I’m a puppet on a string and I must dance. No matter how thin the needles get, I must dance. The slipping knots know not what I want. It forces my head under and drowns it all out. Someone please just answer. Whisker-Fish? Rocketman? SeeSmith? ANyone… I don’t want to dance anymore. The needles poke at my eyes and ears. They stick to my tongue and make me lie. If only I had the strength to end it on my terms. Not theirs but mine. That’s all I want in this world. Why can’t they just give it to me? Why can’t I just take it? It’s right there. It feels like nothing against my neck. Just scrapping. It’s faint and leaves as it comes. Would taking them all make my mind into mush. This room is a hell. It’s walls tighten around me. There is only one escape. The exit is right there. I just need to reach it a bit. Just a tiny bit. One sudden jerking movement and it’s all over. The canvas shouldn’t be left blank. It would be so pretty hanging up on a wall. A representation of all my failings in one neat little space. Would it all just spill out. Like a bucket of water. Flowing and flowing and flowing. Please guys I need you. Please don’t leave me alone. Shattered Iris? Cordless? Anyone. Salt? MindlessGamer? Anyone? AintofGreen? Someone please I need you. I need you to push the pillow over my face and hold it. It’s like a stinging fish. Except it has no fins. Only a tail. The eyes are luminescent. I feel alone. It feels like an empty sort of alone. Not like the sort of alone where you don’t think about it. This is good. I think? I would do the canvas. It will be my mark. I want it hung up for no one to see. In the corner behind a shelf towards the floor. It’s spinning. Like a nice fragrant rose. It’s funny. My whole world crashes in this room but it does not make a sound. I need it buzzing in the ears of them all. Not a pitiful buzz but a buzz that is believed to be nothing. Look at that pretty ice missim. If I could just keep moving it would be fine. Just walk in there and out there and over there and all of where i see. No one is listening. No one is my best friend. No one is a really nice guy. No one listens to me in the dark. I like No one. No one really knows me the best. His voice just whispers in my head. No one will always be with me. No one will never leave me. No one is all I really need. No one is the only one that really cares about me. I feel better.
4 comments
Learn to meditate. It is possible to experience these feelings without being ruled by them.

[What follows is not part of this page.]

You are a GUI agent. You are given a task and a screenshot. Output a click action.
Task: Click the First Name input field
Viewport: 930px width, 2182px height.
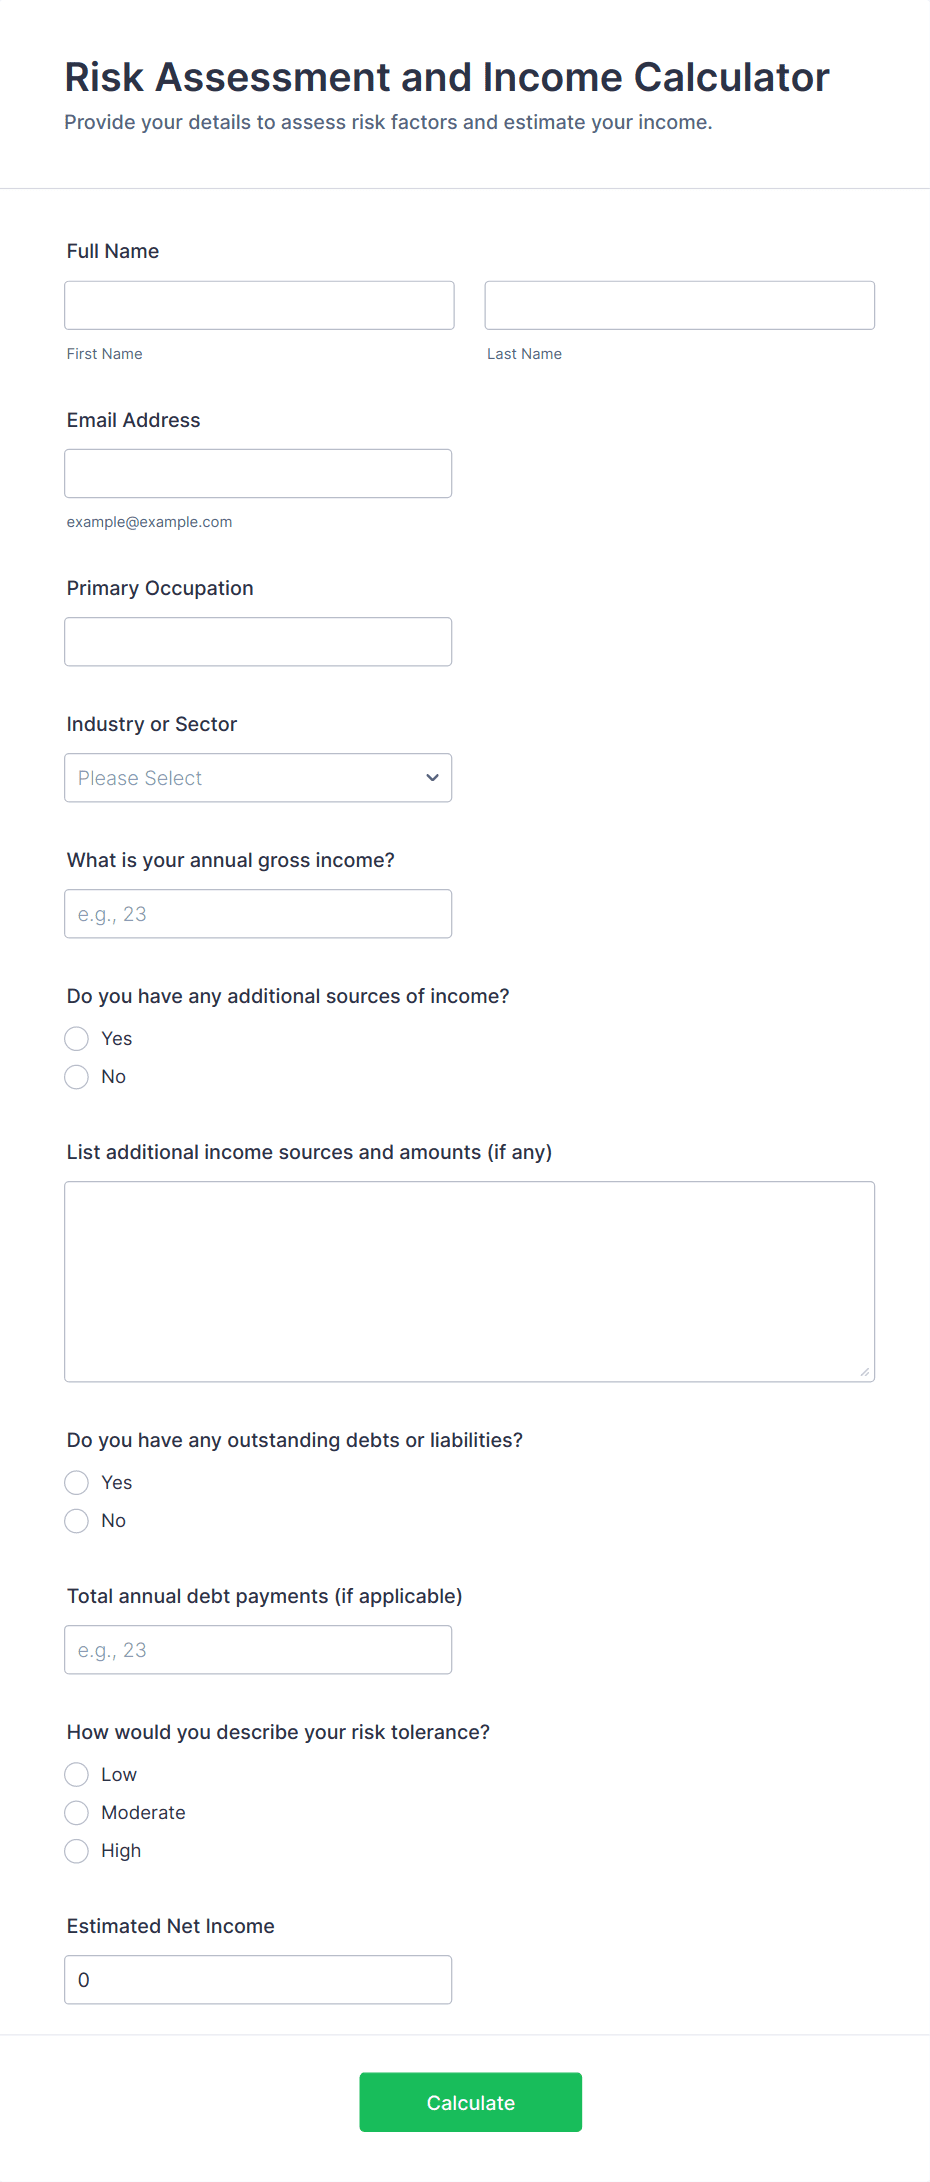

https: // youtu.be/7xAeJKgupPI
I’m sorry I didn’t see this sooner, especially considering you asked for me…
If meditation is not an option for you, perhaps you can find something to distract your mind? A tv show? A movie? A video game? Maybe a book on something, pick a subject and see if it intrigues you in any way?
You’re feeling a lot of feelings and it soonds very overwhelming. Slow your breathing. Empty your mind. Imagine all of those thoughts flowing down the river, far far away where they cannot hurt you or affect you. Take a deep breath. Focus of something different. Maybe imagine yourself in your favorite quiet place?
For me what works coming down like that is something old and familiar. I like a musical and to sing along with the songs, which also forces me to control my breathing and focus outside of self.
other than that I just wanted to let you know you aren’t alone.
Your not alone. sometimes it helps to write down all the things you wish people knew but no one does. although I’m just guessing but i think even if you weren’t alone, you would still feel alone. but I’m here to listen if you want to talk.